The FCC is just as annoyed as you are at those set-top-box rental fees you see every month on your cable bill. It’s so annoyed, in fact, that it has proposed rules to “unlock the box” and make pay TV providers allow their programming to be accessed through any set-top box, regardless of the manufacturer — a proposal even President Barack Obama has voiced his support for. The agency wants tech companies like Google to be able to sell you a box that runs on its own operating system.
The Federal Communications Commission and the companies supporting the proposed regulations say their purpose is to break the stranglehold pay TV giants like Comcast have over how consumers take in their content.
But not every cable company has the market power and nearly unlimited resources as Comcast, and for many smaller providers, the FCC’s proposal could be a sucker punch. The American Cable Association, a group of 750 or so of these smaller providers, says such companies are already operating on razor-thin margins when it comes to video customers. Because they have smaller numbers of subscribers — more than half have fewer than 1,000 homes — they have less leverage when it comes to negotiating with networks over the fees they have to pay for programming. In fact, some of them are throwing their hands up altogether when it comes to providing TV services.
And so the ACA said it plans to file a comment to the FCC on Friday excoriating the agency’s proposal to force the industry to accept new, essentially open-source set-top boxes.
These smaller companies, the ACA argues, don’t actually make significant money from set-top-box rental fees. And because many of them are hybrid systems that haven’t been fully digitized, they might not be able to comply with the FCC’s proposed regulations from a technical standpoint or they’ll have to spend so much money rapidly changing their systems that they’ll simply give up on providing TV — leading to even more of a monopoly in the pay TV business.

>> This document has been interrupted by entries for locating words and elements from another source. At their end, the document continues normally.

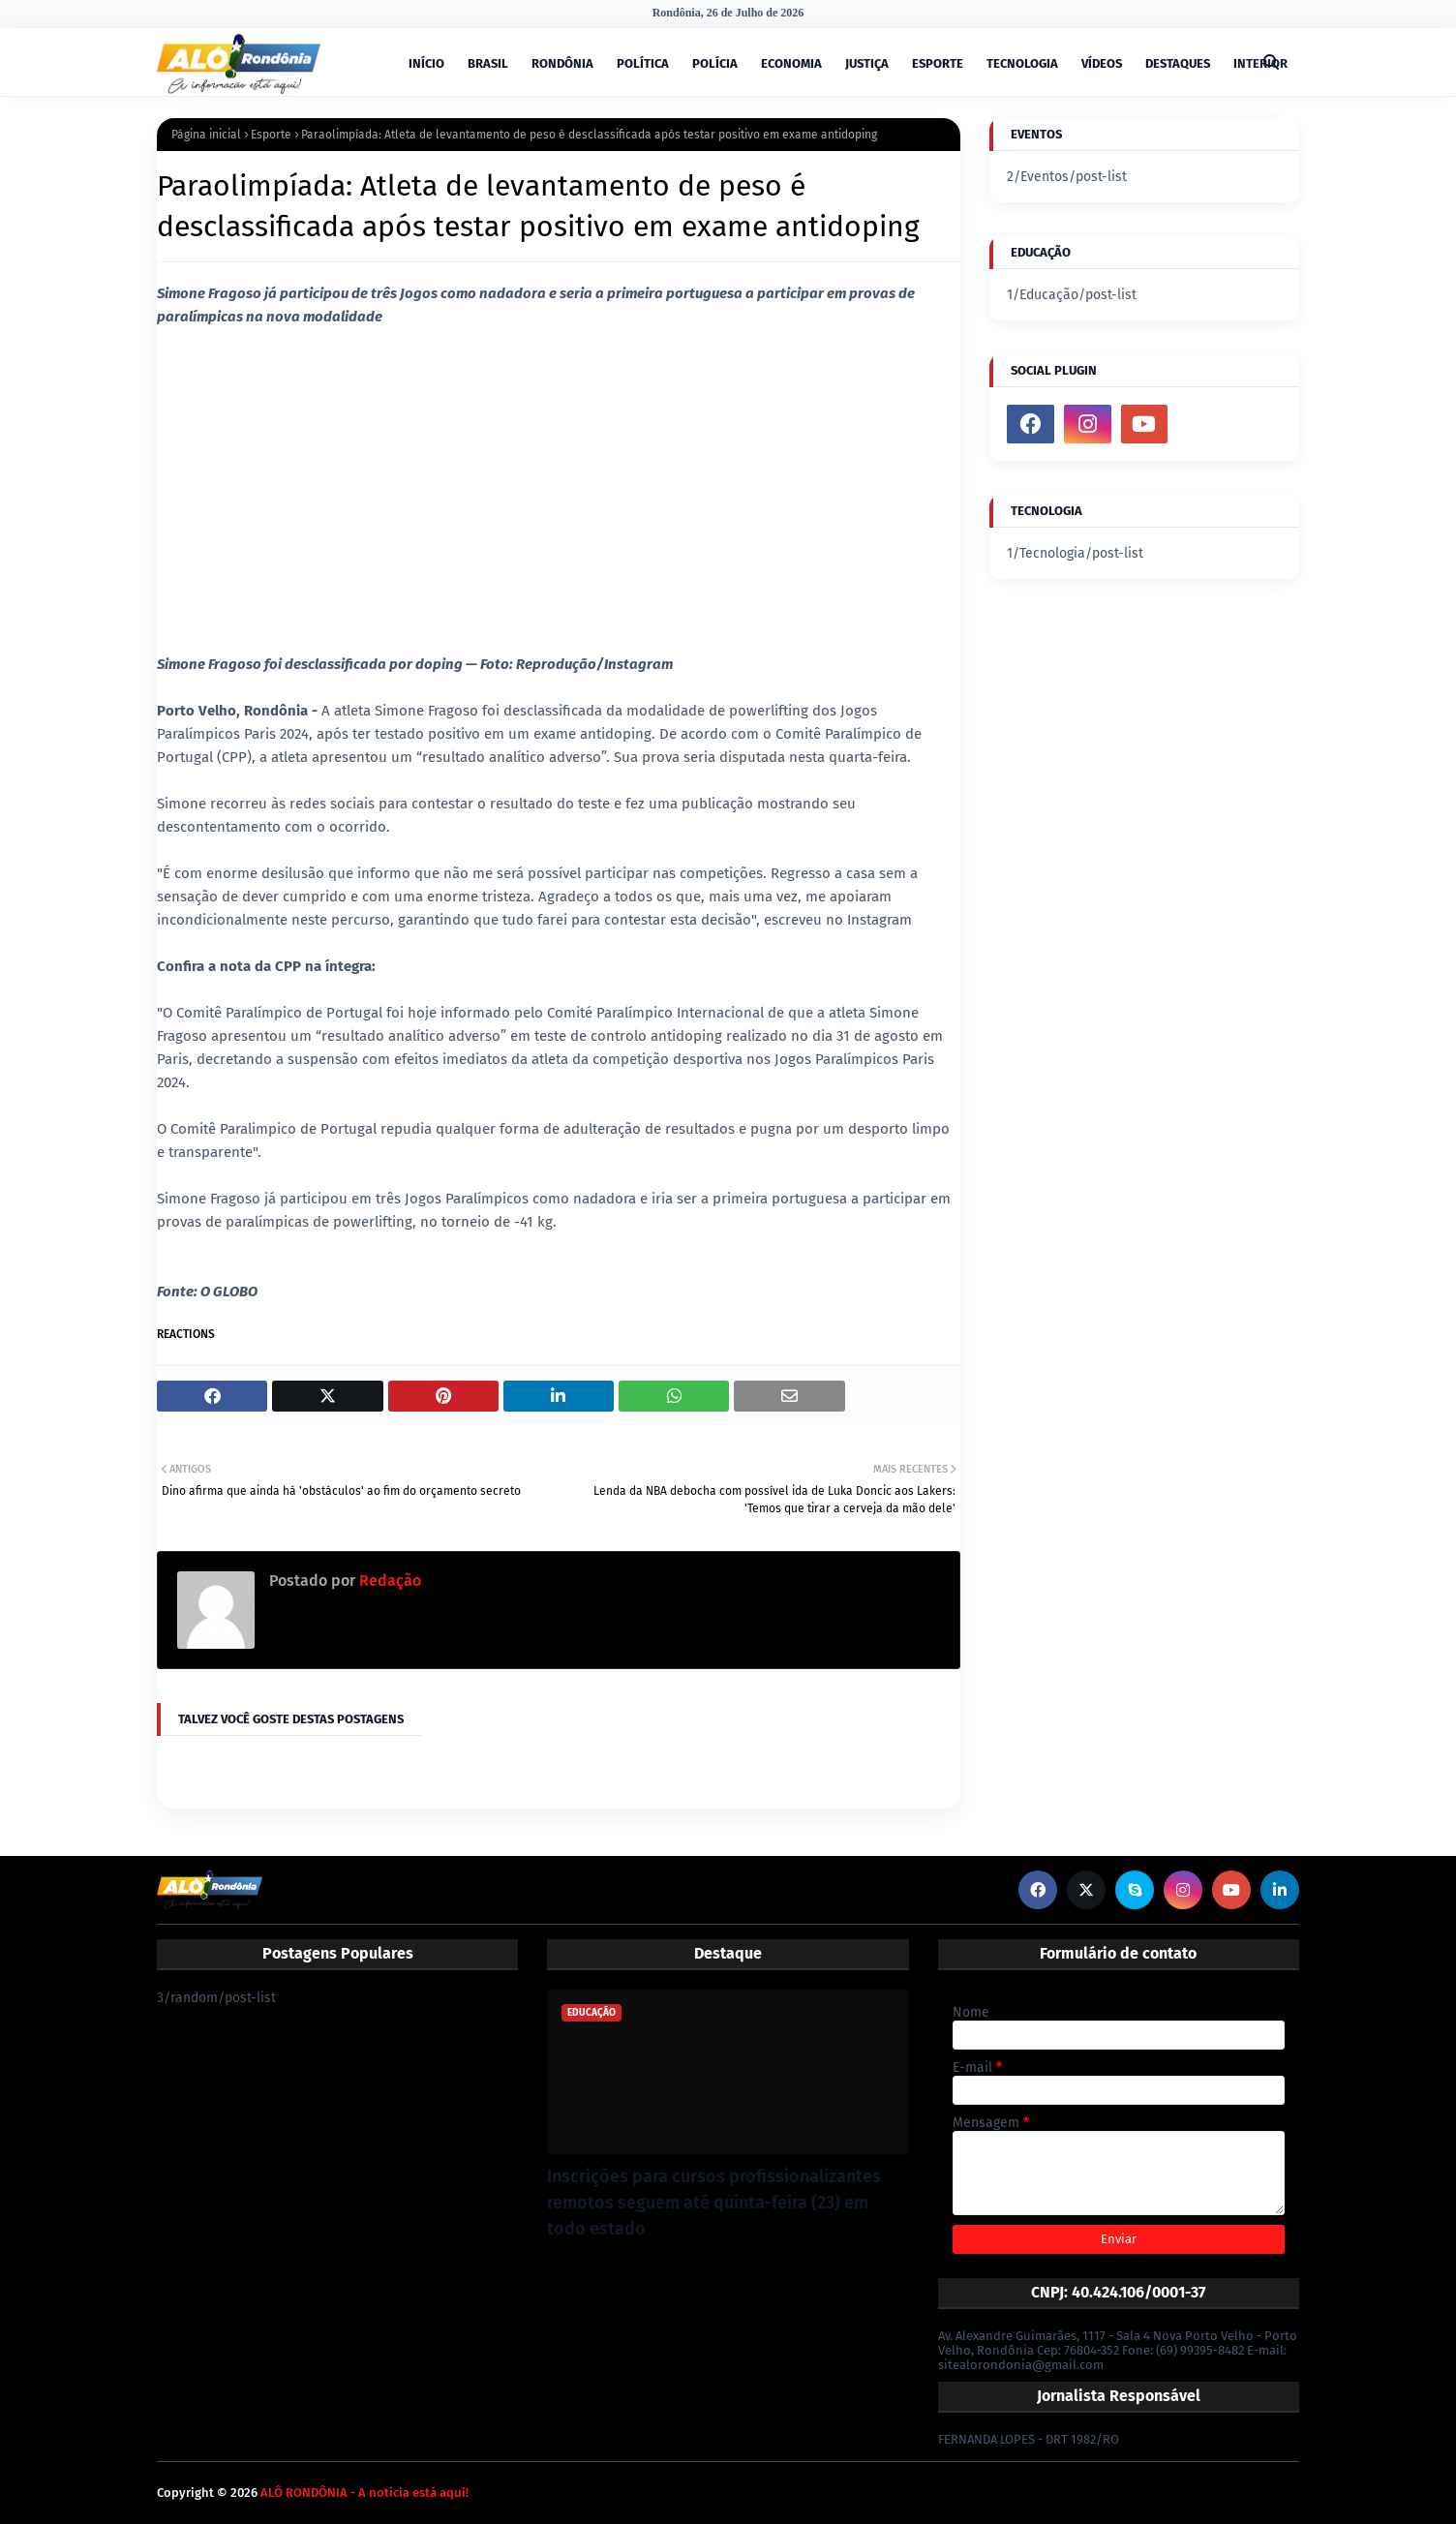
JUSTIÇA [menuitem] (867, 63)
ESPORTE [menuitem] (937, 63)
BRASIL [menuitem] (488, 63)
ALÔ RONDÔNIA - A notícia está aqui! (364, 2492)
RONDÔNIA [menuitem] (562, 63)
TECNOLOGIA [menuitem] (1022, 63)
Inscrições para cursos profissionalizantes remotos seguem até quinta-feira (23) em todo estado (714, 2202)
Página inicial (206, 134)
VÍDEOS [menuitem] (1101, 63)
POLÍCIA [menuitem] (715, 63)
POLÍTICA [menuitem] (643, 63)
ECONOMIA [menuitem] (791, 63)
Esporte (271, 134)
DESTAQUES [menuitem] (1177, 63)
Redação (388, 1580)
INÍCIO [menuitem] (426, 63)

The FCC’s proposal also ignores what ACA members are already offering their customers, Thomas Cohen, outside counsel for the ACA and a partner at law firm Kelley Drye in Washington, said on a call to reporters Wednesday. Many of these companies are innovating on their own, creating apps through which their customers can access TV on any device they want and teaming up with companies like TiVo to provide set-top boxes.
Similarly, even cable giants are getting with the times. Comcast announced Thursday that it’s partnering with Roku and Samsung to make its programming available via Roku players and Samsung Smart TVs through its Xfinity app, eliminating the need for a traditional set-top box.
The FCC was unimpressed, according to this statement it released:
While we do not know all of the details of this announcement, it appears to offer only a proprietary, Comcast-controlled user interface and seems to allow only Comcast content on different devices, rather than allowing those devices to integrate or search across Comcast content as well as other content consumers subscribe to.
In other words, the bee in the FCC’s bonnet is that this solution still involves some friction for the consumer. If you search for something in Comcast’s Xfinity app, it might not return results for shows or movies not in Comcast's system.
But according to a new study from media research firm Leichtman Research Group that polled 1,200 American adults, universal search isn’t really a problem. About 65 percent of those surveyed had a device connected to their TV that allowed them to access content from streaming services like Netflix and HBO, and 70 percent of those with connected TVs found that content easy to get to.
“There are actually more connected TV devices in U.S. households than there are pay TV set-top boxes,” said Bruce Leichtman, LRG’s president and principal analyst. “New forms of competition from Internet-delivered video via connected TVs, along with technological innovations in the pay TV industry, are allowing consumers to choose more options for accessing and watching TV than they have ever had before."
So it feels odd that the FCC wouldn’t at least be somewhat supportive of a solution that took care of its main beef with cable companies: saving consumers $231 per year in set-top-box rental fees.
What is also unclear is how much these third-party boxes would end up costing consumers. The only example we have to go off of is TiVo, which doesn’t necessarily save you money. Yes, you buy your box outright, but you also pay TiVo a monthly service fee. There’s nothing in the FCC’s proposed regulations that would prevent, say, Google (rumored to have a set-top box in development, and a big supporter of the FCC’s proposal) from charging the same kind of monthly fee, and from releasing better boxes every year to which customers would have to upgrade.
Google or some other third-party box manufacturer would also be able to, theoretically, sell its own advertising surrounding the programming streams it would get from pay TV providers, and create its own channel guides that more prominently featured certain networks. Channel position is a huge bargaining chip for providers; taking that away from all of them could have serious financial consequences.
Google, incidentally, will soon begin providing TV listings in search results for movies and TV shows. It has also discovered that becoming a fully fledged pay TV provider, through Google Fiber TV, isn't as easy as it looks.
Pay TV companies are usually the bad guy in any narrative you can come up with. But in this case, they’re the ones shelling out billions of dollars a year in programming fees — Time Warner Cable CEO Rob Marcus revealed in January that his company pays $42 per subscriber per month to TV networks. The companies supporting the FCC regulation aren’t paying a dime.